📦 Aiter Ck Gemm Tune — AIter Ck Gemm 调优
v0.1.0调优 AITER's CK GEMM and fused MoE kernels for specific 模型 shapes on AMD GPUs. Covers shape discovery from inference 记录s, baseline benchmarking, kernel t...
运行时依赖
安装命令
点击复制技能文档
AITER CK GEMM & MoE 调优
A 技能 for tuning AITER's Composable Kernel (CK) GEMM and fused MoE kernels to achieve better performance for specific 模型 shapes. The tuning 工作流 is a multi-step process: discover the 环境, capture shapes, 运行 baseline benchmarks, 调优 kernels, and compare 结果s. The 工作流 supports 机器人h regular GEMM variants (a8w8, bf16, etc.) and the moe_2stages variant for fused MoE kernels used in Mixture-of-Experts 模型s.
Background
AITER (AI Tensor Engine for ROCm) is AMD's high-performance operator 库 for LLM inference on ROCm/AMD GPUs.
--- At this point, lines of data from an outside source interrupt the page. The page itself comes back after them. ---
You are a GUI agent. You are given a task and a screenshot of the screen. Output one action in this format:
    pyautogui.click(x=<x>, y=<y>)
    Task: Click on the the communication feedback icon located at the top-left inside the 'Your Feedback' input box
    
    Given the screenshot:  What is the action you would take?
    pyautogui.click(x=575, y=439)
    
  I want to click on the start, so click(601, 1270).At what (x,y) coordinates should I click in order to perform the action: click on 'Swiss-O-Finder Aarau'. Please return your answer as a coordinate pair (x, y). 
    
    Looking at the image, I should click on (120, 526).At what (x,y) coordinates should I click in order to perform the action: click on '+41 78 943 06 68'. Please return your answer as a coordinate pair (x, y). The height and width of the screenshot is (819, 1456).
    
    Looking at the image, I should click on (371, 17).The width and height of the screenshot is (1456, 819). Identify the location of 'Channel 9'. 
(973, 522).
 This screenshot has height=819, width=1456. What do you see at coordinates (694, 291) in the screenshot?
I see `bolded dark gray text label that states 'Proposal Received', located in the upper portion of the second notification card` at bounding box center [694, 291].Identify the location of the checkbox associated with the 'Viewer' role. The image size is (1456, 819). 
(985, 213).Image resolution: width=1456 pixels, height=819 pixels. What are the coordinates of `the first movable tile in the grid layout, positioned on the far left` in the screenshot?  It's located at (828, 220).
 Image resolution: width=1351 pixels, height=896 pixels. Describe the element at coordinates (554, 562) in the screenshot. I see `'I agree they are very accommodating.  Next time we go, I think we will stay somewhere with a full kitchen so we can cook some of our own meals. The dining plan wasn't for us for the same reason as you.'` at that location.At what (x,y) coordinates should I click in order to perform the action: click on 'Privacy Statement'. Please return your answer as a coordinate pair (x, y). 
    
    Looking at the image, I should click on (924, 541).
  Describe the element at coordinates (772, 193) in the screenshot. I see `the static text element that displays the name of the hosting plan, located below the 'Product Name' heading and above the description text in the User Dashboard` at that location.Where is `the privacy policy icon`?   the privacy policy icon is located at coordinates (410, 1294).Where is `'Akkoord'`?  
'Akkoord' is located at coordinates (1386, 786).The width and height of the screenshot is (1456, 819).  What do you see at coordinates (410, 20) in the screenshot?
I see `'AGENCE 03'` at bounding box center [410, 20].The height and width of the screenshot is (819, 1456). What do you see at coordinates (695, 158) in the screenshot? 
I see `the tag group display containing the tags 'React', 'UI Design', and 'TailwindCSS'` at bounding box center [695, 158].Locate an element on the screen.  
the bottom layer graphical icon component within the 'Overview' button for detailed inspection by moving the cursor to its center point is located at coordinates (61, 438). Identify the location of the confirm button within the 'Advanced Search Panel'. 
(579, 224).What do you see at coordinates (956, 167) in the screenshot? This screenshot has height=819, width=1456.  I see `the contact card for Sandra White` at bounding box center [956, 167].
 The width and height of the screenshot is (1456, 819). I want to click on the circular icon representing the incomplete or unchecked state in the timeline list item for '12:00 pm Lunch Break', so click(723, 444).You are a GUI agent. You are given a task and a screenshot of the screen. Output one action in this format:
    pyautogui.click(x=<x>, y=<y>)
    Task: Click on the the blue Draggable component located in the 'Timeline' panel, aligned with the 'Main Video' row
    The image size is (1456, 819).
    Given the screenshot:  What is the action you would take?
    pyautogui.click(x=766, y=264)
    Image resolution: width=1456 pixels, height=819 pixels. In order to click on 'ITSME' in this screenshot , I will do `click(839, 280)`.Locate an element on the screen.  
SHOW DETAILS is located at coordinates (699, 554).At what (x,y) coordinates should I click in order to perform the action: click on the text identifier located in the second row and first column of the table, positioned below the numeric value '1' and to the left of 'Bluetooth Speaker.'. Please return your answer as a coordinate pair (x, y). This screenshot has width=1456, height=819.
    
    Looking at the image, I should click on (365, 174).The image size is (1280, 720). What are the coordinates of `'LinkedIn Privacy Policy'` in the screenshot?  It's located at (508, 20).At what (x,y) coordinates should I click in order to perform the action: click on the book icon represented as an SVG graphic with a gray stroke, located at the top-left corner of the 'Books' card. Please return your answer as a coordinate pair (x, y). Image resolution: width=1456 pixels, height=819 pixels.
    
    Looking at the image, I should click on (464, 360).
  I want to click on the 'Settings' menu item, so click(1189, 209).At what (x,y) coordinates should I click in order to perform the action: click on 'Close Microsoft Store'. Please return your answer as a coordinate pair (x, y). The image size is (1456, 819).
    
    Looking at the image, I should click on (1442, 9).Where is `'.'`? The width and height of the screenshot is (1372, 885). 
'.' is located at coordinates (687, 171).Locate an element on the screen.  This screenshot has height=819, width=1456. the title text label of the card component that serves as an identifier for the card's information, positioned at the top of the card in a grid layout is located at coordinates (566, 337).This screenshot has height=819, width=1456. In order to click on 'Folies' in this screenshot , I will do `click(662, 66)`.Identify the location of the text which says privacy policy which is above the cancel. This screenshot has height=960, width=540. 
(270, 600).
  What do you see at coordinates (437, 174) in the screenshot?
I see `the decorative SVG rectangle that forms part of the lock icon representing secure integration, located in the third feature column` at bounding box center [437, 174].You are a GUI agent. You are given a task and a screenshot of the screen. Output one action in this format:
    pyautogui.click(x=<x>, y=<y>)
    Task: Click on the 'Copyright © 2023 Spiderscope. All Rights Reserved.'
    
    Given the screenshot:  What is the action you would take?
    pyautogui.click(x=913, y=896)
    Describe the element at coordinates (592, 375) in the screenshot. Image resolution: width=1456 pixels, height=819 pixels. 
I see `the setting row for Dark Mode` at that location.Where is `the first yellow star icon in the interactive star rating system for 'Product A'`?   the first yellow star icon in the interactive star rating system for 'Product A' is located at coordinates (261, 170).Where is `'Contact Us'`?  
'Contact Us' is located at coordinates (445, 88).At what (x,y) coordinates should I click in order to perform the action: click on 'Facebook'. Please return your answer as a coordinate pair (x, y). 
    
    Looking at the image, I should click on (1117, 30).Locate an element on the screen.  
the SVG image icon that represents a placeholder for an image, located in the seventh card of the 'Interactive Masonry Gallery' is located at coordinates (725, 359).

It provides 优化d kernels for common operations in 转换er 模型s — most critically, GEMM (General Matrix Multiply), which dominates the compute in LLM inference (linear projections, attention, MLP/FFN layers, MoE expert computations).
Composable Kernel (CK) is AMD's open-source 库 of GPU kernel primitives. CK provides templated, composable building blocks for writing high-performance GPU kernels. AITER uses CK to implement its GEMM kernels, with many kernel variants 优化d for different quantization schemes (INT8, FP4, BF16) and memory layouts (block扩展, byte-pAIr reshuffle, batched, MoE).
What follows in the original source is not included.